Review: Tegic 'BLOCK 30' CNC-machined power bank
When questioned by me about the $70 (£50) price of the BLOCK 30 power bank, Tegic was unapologetic, this accessory is an attempt to make power banks 'sexy', with CNC-machined aluminium shell/edges, and with see-through tempered glass window, showing some of the circuitage and the status LEDs. And, with the caveat that this was a review sample and that I didn't have to buy it with my own money(!), I think I'm won over. This is indeed a premium bit of technology and instantly wins a place in my gadget bag.
It's also worth mentioning that the BLOCK30 comes in eco-friendly 'pulp' (bio-degradable) packaging - a worthy bullet point in 2021. In terms of specs - of which more below - the BLOCK 30 is a high spec but modest capacity power bank and twice the price of a similar affair in plastic. But Tegic's design goals were to make this special as a piece of tech that you'll want to pick up, to plug things into, and to admire:
The front and sides have 45 degree bevelled, CNC-machined edges, all in a single piece of aluminium, while the bottom face is rubberised, to make sure it doesn't slide off a surface. The other USP is the clear window onto the main circuit board - in some phones in the past with a similar feature, the chips were faked, but this is real, evidenced by the status LEDs and soldered connections:
It's the 2021 equivalent of steam punk, perhaps, but I like it... a lot. There was an earlier BLOCK 01, by the way, in 2019, but this had lower input/output specs and not such premium materials. The BLOCK 30 name in copper is a lovely touch:
Down at the business end, it's all black (Spinal Tap-style - "how much more black could it be?"), but it's easy to recognise the Type C and USB-A jacks, along with a power/status button (only really used for checks, because charging starts immediately when something is hooked up):
So... part 2001 obelisk, part Star Trek geek-tech. Perhaps I'm going a little overboard here, but the styling and choice of materials is certainly unique.

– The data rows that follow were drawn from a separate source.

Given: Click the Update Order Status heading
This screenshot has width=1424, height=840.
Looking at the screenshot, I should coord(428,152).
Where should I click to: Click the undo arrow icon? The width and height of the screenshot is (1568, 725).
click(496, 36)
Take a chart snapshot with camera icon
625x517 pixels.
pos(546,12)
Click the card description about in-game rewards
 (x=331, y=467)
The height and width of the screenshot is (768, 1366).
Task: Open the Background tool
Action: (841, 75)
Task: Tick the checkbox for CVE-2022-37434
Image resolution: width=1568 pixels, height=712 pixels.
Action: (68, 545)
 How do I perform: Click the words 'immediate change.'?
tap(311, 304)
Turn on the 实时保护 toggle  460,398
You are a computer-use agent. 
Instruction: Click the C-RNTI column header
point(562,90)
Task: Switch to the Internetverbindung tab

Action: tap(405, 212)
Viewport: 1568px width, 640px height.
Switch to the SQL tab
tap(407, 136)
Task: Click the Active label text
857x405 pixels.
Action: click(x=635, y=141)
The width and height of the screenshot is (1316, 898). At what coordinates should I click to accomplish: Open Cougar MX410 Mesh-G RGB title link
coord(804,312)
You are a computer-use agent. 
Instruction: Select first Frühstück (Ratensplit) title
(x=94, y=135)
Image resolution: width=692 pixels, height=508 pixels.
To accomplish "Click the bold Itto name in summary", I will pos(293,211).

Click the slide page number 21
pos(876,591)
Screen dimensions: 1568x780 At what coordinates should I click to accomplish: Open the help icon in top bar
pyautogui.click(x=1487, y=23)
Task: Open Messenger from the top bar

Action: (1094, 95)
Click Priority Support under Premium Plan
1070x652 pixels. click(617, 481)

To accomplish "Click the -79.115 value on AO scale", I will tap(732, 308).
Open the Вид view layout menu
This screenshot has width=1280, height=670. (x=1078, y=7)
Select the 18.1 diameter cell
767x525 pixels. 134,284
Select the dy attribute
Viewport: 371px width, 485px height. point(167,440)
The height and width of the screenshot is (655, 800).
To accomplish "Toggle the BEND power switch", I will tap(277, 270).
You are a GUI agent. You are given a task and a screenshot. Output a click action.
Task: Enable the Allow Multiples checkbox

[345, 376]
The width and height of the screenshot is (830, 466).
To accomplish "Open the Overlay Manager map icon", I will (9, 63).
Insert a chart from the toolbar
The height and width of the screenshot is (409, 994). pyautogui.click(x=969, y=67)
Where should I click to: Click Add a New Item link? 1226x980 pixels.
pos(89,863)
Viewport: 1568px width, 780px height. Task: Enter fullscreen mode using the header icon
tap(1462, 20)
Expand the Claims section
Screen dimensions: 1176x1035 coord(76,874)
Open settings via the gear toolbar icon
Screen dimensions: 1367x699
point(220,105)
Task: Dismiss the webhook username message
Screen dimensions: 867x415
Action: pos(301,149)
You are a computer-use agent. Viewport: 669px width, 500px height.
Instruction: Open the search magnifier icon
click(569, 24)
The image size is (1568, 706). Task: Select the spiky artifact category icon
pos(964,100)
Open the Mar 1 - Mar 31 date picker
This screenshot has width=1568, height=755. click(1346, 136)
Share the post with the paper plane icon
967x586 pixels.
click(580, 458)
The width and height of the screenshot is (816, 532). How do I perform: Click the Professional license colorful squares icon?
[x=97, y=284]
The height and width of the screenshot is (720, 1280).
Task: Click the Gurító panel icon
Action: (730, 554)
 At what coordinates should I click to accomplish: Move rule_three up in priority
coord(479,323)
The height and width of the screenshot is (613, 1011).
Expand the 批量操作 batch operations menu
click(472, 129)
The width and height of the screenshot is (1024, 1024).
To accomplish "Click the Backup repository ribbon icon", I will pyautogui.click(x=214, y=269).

'37WH' as capacity refers to the internal 10000mAh (10AH) of charge, held at 3.7V, as is usual. And, as usual, when you transfer charge out, some of this will be lost as heat (in power bank, in the cable used, but mostly in the receiving device), but the 'delivered' charge will still easily exceed 7000mAh, so we're talking about two charges of most phones or one and a half of the most capacious.
On the packaging are the detailed specifications, which are worth diving into:
Having 30W PD (Power Delivery 3.0) USB Type C input is very handy, since it means that the power bank can be refilled very fast, in just over an hour (I checked, from a high current charger). Output via Power Delivery is also rated at 30W, though depending on the receiving device and voltage protocol used, real world power output here will be 27W or thereabouts.
USB-A output includes up to Quick Charge 3.0 compatibility and is also up to 27W, again depending on the exact charging protocol negotiated between the power bank and the receiving device. When both ports are in use at the same time, limits kick in, and the stated 15W each seems about right.
Now the kicker - is all this worth $70 (£50)? Plus $10 (£8) shipping? If it's just for cash-strapped you, then no, probably not. But if you have money to spare - or want a really unique present for a tech-savvy friend or family member - then absolutely. Go for it. The (nearly) all-metal BLOCK 30 is beautifully designed, recharges quickly, and - in an emergency - would probably do double duty as a defensive weapon!